In the nineteenth century, the well-loved Baptist preacher Charles Spurgeon, in a sermon titled “All of Grace,” said, “The man believes, but that belief is only one result among many of the implantation of divine life within the man’s soul by God Himself. Even the very will thus to be saved by grace is not of ourselves, but it is the gift of God.”

I wonder how many people who believe they have been born again have only had a fleshly reaction to an emotional message in church. Churches with altar calls (which, by the way, have no biblical precedent and seem to have been invented in the nineteenth century by the evangelist Charles G. Finney) especially can produce this reaction as they usually hold to the belief that the decision to be saved is up to the individual. Thus the preachers give emotion-laden messages to try to persuade their listeners to make a decision for Christ “today” or “tonight” and wind up “saving” many people who are as unregenerate when they leave church as when they walked in. (If the Gospel is preached as a part of the message, some may truly be saved, but this would have occurred without the pleading and the altar call with their consequent cost of so many false conversions.)

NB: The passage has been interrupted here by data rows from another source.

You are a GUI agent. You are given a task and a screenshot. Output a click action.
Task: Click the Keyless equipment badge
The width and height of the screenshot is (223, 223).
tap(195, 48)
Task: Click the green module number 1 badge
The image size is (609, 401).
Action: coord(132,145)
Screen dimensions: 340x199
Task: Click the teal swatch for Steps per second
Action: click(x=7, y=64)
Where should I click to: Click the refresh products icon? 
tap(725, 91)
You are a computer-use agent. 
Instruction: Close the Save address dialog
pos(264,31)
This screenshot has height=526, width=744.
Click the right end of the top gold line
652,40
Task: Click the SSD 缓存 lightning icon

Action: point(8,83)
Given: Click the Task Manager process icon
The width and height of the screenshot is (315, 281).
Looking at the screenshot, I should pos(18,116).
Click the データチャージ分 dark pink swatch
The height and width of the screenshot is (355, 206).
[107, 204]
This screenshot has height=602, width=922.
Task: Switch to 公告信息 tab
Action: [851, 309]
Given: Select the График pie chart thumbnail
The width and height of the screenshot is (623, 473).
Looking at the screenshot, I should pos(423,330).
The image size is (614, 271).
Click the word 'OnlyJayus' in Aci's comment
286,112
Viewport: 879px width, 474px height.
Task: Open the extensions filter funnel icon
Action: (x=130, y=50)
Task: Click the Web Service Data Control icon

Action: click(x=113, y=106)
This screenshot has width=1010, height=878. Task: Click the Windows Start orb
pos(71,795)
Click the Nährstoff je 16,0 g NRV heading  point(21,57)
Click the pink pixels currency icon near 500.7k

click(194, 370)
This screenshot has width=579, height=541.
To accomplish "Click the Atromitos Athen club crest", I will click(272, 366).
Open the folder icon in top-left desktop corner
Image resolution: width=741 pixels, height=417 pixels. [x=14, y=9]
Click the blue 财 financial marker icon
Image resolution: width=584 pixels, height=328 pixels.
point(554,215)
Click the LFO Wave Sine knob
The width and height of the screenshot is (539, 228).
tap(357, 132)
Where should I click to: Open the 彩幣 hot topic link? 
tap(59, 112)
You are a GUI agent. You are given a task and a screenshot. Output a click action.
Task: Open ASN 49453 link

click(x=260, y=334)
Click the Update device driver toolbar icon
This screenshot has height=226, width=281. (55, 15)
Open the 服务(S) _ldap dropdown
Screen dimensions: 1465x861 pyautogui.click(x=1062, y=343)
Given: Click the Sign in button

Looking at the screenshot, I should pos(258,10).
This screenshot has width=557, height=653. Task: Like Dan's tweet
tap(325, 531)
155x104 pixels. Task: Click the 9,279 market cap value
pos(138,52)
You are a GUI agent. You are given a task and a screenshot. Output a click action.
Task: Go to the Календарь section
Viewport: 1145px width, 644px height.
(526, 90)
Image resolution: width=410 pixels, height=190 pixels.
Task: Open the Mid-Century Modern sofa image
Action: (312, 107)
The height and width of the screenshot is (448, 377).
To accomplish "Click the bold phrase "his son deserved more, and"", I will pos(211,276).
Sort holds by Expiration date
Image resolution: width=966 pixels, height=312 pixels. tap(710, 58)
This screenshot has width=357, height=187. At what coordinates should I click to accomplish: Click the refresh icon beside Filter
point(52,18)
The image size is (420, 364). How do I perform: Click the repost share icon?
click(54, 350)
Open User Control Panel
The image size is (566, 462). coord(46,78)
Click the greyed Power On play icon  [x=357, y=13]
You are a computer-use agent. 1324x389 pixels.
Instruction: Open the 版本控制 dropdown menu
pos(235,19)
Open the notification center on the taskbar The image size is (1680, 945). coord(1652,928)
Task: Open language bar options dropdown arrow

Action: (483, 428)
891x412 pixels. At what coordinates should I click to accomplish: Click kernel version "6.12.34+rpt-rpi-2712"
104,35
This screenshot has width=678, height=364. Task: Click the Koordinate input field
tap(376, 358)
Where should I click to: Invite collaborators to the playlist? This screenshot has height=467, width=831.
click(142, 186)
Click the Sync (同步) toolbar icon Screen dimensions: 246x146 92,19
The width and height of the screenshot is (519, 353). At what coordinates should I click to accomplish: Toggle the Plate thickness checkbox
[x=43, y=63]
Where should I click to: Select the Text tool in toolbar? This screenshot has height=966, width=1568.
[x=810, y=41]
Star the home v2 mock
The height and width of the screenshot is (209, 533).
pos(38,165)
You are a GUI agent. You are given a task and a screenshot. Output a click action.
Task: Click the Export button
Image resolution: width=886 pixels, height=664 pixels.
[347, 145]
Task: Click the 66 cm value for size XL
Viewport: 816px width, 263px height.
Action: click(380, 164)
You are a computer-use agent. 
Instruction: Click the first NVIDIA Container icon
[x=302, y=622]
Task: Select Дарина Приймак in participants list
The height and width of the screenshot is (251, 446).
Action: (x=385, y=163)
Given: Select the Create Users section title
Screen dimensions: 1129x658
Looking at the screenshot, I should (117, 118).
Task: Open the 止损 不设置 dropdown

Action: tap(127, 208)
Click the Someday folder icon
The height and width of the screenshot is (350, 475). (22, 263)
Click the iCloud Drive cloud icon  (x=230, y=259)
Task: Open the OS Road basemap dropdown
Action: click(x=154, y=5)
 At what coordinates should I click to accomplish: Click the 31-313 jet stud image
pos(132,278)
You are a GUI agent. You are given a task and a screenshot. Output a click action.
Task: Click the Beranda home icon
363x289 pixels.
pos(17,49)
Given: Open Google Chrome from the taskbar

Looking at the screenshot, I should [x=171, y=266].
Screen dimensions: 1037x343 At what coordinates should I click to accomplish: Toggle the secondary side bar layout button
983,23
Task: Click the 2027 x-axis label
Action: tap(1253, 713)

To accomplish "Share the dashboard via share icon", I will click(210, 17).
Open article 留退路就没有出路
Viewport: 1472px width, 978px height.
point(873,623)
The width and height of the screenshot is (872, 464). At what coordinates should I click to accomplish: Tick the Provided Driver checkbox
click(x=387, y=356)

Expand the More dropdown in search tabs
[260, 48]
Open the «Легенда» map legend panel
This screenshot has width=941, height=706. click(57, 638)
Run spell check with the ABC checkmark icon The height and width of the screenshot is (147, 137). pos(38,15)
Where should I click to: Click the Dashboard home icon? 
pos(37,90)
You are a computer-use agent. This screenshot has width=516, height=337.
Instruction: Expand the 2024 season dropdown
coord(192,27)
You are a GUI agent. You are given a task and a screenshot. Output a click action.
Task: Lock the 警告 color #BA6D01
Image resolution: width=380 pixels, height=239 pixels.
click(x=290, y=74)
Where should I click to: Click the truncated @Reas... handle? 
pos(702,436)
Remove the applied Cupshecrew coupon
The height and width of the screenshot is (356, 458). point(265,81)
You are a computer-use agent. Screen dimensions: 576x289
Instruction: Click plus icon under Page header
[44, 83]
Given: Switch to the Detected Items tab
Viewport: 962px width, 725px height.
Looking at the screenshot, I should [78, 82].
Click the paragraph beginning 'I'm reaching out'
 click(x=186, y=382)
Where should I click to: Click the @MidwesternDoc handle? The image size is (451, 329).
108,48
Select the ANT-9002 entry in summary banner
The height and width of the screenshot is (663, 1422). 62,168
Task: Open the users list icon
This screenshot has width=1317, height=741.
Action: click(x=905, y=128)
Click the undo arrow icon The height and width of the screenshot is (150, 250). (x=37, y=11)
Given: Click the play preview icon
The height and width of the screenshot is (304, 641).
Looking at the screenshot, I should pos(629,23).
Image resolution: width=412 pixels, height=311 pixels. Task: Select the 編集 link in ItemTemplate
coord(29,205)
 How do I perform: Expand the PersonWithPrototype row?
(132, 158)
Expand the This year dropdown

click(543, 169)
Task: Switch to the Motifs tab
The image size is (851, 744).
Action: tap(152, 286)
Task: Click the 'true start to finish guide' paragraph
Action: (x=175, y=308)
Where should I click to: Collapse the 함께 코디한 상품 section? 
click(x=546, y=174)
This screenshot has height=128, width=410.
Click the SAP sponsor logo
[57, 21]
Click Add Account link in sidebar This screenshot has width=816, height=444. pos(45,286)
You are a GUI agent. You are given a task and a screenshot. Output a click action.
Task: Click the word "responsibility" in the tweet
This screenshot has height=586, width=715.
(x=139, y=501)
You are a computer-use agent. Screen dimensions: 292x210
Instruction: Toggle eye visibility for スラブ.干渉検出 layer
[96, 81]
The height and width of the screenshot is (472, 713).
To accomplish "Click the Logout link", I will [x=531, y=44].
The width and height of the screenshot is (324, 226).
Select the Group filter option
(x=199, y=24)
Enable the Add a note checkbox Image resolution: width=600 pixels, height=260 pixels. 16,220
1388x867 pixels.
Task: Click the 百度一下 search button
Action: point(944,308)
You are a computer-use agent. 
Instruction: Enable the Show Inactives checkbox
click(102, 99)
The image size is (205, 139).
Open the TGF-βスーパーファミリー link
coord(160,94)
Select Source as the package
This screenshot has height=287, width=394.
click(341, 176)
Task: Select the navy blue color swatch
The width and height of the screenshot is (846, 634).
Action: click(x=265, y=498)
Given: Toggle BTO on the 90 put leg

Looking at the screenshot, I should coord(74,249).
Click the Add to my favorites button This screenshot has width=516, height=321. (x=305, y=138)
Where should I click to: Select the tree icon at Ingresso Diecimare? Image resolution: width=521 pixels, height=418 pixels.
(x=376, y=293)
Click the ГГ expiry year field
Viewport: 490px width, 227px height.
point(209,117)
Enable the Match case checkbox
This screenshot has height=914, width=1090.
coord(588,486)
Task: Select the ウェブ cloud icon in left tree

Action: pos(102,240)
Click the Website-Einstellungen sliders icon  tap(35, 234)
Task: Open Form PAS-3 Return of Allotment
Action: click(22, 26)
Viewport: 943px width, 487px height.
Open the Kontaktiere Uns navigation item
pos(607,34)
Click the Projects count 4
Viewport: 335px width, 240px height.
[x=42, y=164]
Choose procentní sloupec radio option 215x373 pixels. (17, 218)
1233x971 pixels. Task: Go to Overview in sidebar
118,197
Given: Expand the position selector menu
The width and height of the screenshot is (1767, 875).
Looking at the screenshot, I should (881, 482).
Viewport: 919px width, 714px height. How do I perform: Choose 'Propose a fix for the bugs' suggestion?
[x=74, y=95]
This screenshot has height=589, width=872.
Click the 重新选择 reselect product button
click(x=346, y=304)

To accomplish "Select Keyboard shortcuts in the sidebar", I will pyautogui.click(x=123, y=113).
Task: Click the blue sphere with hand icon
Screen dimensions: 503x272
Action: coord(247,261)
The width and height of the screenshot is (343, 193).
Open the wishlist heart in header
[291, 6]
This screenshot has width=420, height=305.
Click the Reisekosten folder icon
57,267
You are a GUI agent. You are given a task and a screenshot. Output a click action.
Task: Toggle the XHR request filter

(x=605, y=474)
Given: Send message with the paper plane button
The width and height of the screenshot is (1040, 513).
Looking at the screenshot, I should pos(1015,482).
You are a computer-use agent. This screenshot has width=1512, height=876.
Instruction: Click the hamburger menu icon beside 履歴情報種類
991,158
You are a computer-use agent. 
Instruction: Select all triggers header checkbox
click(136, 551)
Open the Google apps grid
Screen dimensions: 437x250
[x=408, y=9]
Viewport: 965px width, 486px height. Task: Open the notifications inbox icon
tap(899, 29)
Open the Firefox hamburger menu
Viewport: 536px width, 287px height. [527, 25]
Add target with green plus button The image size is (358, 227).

Contrary to this mistaken belief, being born again or regenerated is a sovereign act of God through the Holy Spirit that takes place in our minds before we even know it. The realization of our being born again may be an emotional experience, but that is only an effect of what has already taken place.

If people were not regenerated by God before believing in Jesus Christ as Savior, they would have a part in causing their salvation. Someone could boast, I was good enough or smart enough to accept Jesus Christ as my Savior. But the Bible says no one can make such a boast:

You were made alive when you were dead in transgressions and sins…. But God, being rich in mercy, for his great love with which he loved us, even when we were dead through our trespasses, made us alive together with Christ (by grace you have been saved)…for by grace you have been saved through faith, and that not of yourselves; it is the gift of God, not of works, that no one would boast. For we are his workmanship, created in Christ Jesus for good works, which God prepared before that we would walk in them.
Ephesians 2:1, 4–5, 8–10

All humans are totally depraved and unable to earn any merit with God by seeking Him. He chose us (those who are His elect) from before the foundation of the world, He gave His only begotten Son for us, He makes sure we are presented with the Gospel, and He—through a regeneration of our minds that makes us a new creature—gives us the faith to accept the Gospel.

We are truly His workmanship because our salvation is all of His sovereign grace.

Blessed be the God and Father of our Lord Jesus Christ, who has blessed us with every spiritual blessing in the heavenly places in Christ; even as he chose us in him before the foundation of the world, that we would be holy and without defect before him in love; having predestined us for adoption as children through Jesus Christ to himself, according to the good pleasure of his desire, to the praise of the glory of his grace, by which he freely gave us favour in the Beloved.